Accessing Event Data and Fields in the Configurationedit

The logstash agent is a processing pipeline with 3 stages: inputs → filters → outputs. Inputs generate events, filters modify them, outputs ship them elsewhere.

All events have properties. For example, an apache access log would have things like status code (200, 404), request path ("/", "index.html"), HTTP verb (GET, POST), client IP address, etc. Logstash calls these properties "fields."

Some of the configuration options in Logstash require the existence of fields in order to function. Because inputs generate events, there are no fields to evaluate within the input block—​they do not exist yet!

Because of their dependency on events and fields, the following configuration options will only work within filter and output blocks.

Field references, sprintf format and conditionals, described below, will not work in an input block.

Field Referencesedit

It is often useful to be able to refer to a field by name. To do this, you can use the Logstash field reference syntax.

The basic syntax to access a field is [fieldname]. If you are referring to a top-level field, you can omit the [] and simply use fieldname. To refer to a nested field, you specify the full path to that field: [top-level field][nested field].

For example, the following event has five top-level fields (agent, ip, request, response, ua) and three nested fields (status, bytes, os).

{
  "agent": "Mozilla/5.0 (compatible; MSIE 9.0)",
  "ip": "192.168.24.44",
  "request": "/index.html"
  "response": {
    "status": 200,
    "bytes": 52353
  },
  "ua": {
    "os": "Windows 7"
  }
}

To reference the os field, you specify [ua][os]. To reference a top-level field such as request, you can simply specify the field name.

For more detailed information, see Field References Deep Dive.

sprintf formatedit

The field reference format is also used in what Logstash calls sprintf format. This format enables you to refer to field values from within other strings. For example, the statsd output has an increment setting that enables you to keep a count of apache logs by status code:

output {
  statsd {
    increment => "apache.%{[response][status]}"
  }
}

Similarly, you can convert the timestamp in the @timestamp field into a string. Instead of specifying a field name inside the curly braces, use the +FORMAT syntax where FORMAT is a time format.
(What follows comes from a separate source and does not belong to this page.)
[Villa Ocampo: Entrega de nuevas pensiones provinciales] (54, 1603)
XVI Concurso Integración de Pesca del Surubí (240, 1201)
For example, if you want to use the file output to write to logs based on the event’s date and hour and the type field:

output {
  file {
    path => "/var/log/%{type}.%{+yyyy.MM.dd.HH}"
  }
}

Conditionalsedit

Sometimes you only want to filter or output an event under certain conditions. For that, you can use a conditional.

Conditionals in Logstash look and act the same way they do in programming languages. Conditionals support if, else if and else statements and can be nested.

The conditional syntax is:

if EXPRESSION {
  ...
} else if EXPRESSION {
  ...
} else {
  ...
}

What’s an expression? Comparison tests, boolean logic, and so on!

You can use the following comparison operators:

  • equality: ==, !=, <, >, <=, >=
  • regexp: =~, !~ (checks a pattern on the right against a string value on the left)
  • inclusion: in, not in

The supported boolean operators are:

  • and, or, nand, xor

The supported unary operators are:

  • !

Expressions can be long and complex. Expressions can contain other expressions, you can negate expressions with !, and you can group them with parentheses (...).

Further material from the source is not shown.